Farmers in Marsabit County are prepared for the anticipated heavy rains with farm preparations in full gear, even as the county government plans for a 10-ton subsidy of crop seed.
The county, which has experienced prolonged drought expects to put an estimated 6,000 acres of land under crop cultivation this season.
The coordinator of the Agriculture Sector Development Support Programme II (ASDSP) Patrick Nthenge said that 3,000 acres were previously under food crop farming, adding that local communities who are predominantly pastoralists have been guided to diversify into crop farming.
Nthenge pointed out that heavy rains have been forecasted for the region and urged farmers to ensure that their parcels of land are prepared for planting before the start of the rains.
‘The county government has availed tractors to enable farmers to plough their farms at a reasonable fee,’ he noted, urging them to make use of the service for increased production.
He said that the government was sourcing for seeds to distribute to needy farmers in order to boost production and make the county food secure.
Nthenge who was speaking to KNA in Manyatta Afya area in Dakabaricha location of Saku constituency, when he assessed the readiness of farmers for the forecast El-Nino rains, said that there has been a challenge of shortage of fast maturing seed varieties, but which the county government had now managed to navigate.

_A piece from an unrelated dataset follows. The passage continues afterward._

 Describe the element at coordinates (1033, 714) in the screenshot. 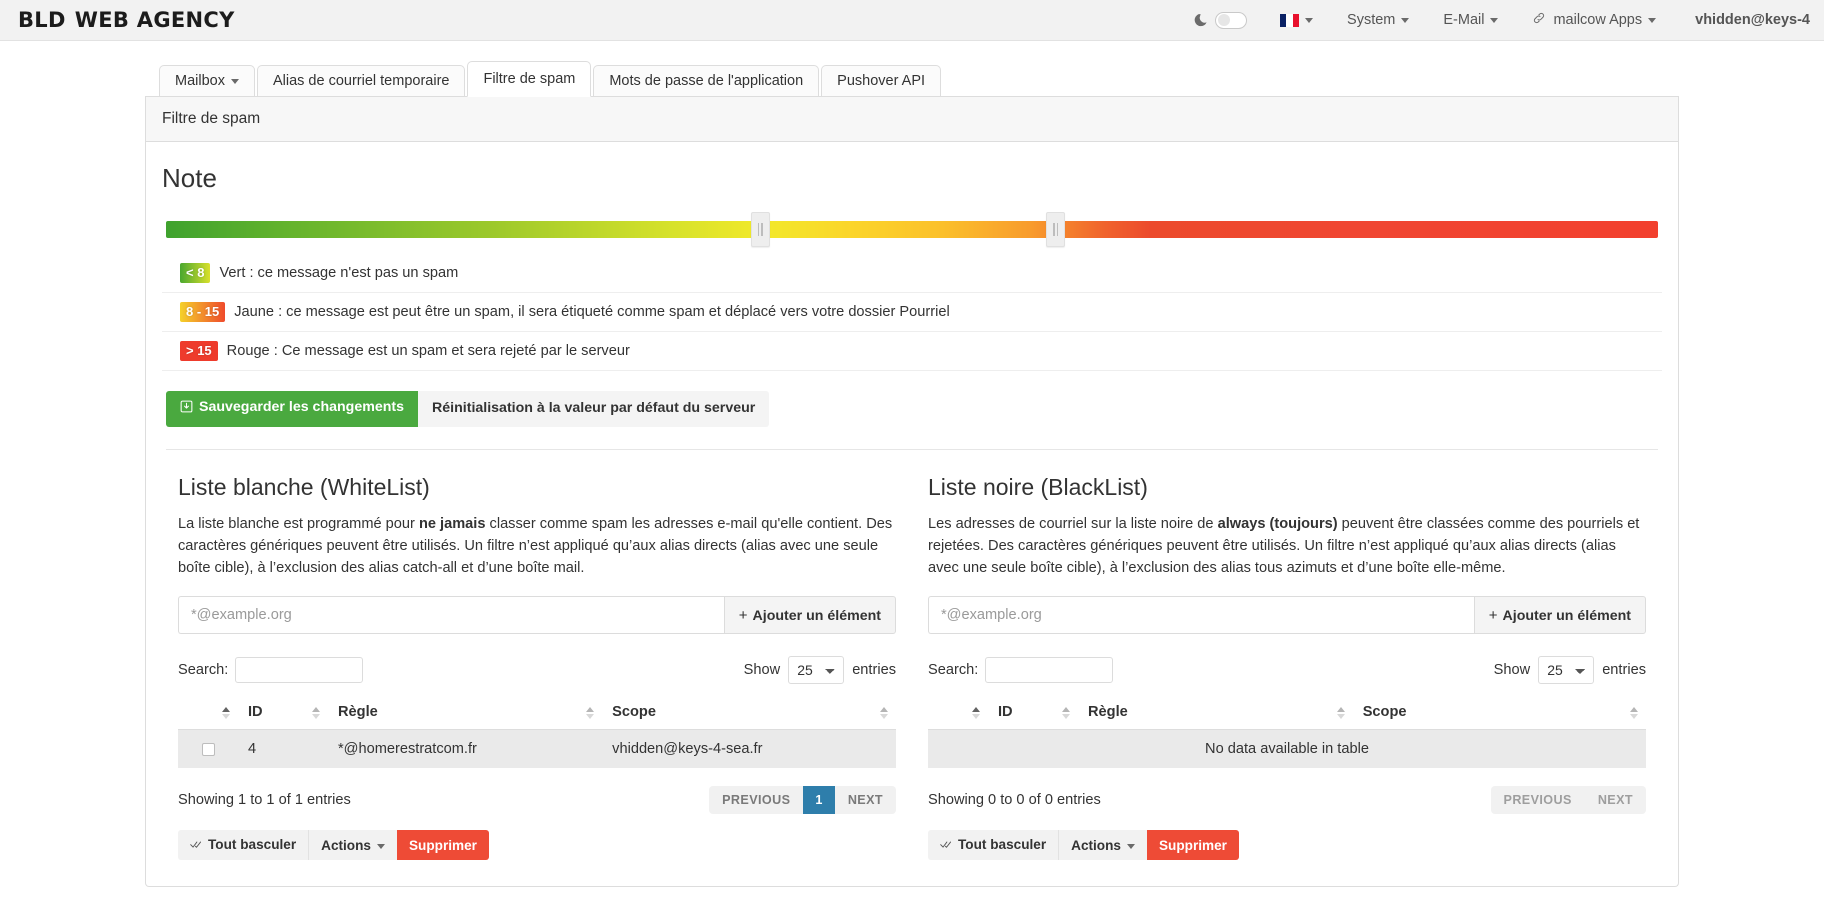

I see `blacklist-col-id: ID` at that location.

‘There has been a shortage of the crop seeds suited for semi-arid areas like our county, but we have been able to source for our beneficiaries,’ he said, assuring the targeted farmers that they would be receiving their share in a week’s time.
The coordinator pointed out that much was being done to enable the local communities who have been hardest hit by negative effects of climate change to build resilience and that an assortment of crop seeds including maize, beans, green grams and cow peas would be distributed to the farmers.
However, the subsidy would not be adequate and able famers are encouraged to source for more seeds.
Nthenge further described the failure by local agro-vet shop operators to stock the required seeds as the major drawback to the endeavor and challenged them to reverse the trend.
He said that farm inputs were the biggest bottleneck to the redoubled effort by local farmers to maximize production and called on the operators to make farm inputs readily available.
A farmer at Manyatta Afya, Omar Moyo whom KNA found planting maize using a walking tractor said he was unable to get the maize seed varieties for the drylands from stockists in Marsabit town.
Moyo said farmers were forced to use uncertified seeds secured from their previous harvest because they do not want to be late in planting and asked the government to make the subsidized seeds available before the onset of the rains.
He expressed fear that the El-Nino rains may cause destruction like flooding, soil erosion and landslides and asked the relevant authorities to sensitize residents about the extraordinary rains.
Farmers decried the poor state of feeder roads in the area and urged the government to address the problem before the El-Nino rains expected next month.
‘We are also anxious that the forecast heavy and prolonged rain might lead to an upsurge of diseases like malaria and that is why we are asking the government to make preparations on how to deal with it,’ said Moyo.
He called on the government to make arrangements to help farmers in marketing their anticipated good harvest saying brokers have always been a challenge to them.
However, Nthenge assured the farmers that strategies were being put in place to ensure that farmers are shielded from pre- and post-harvest losses.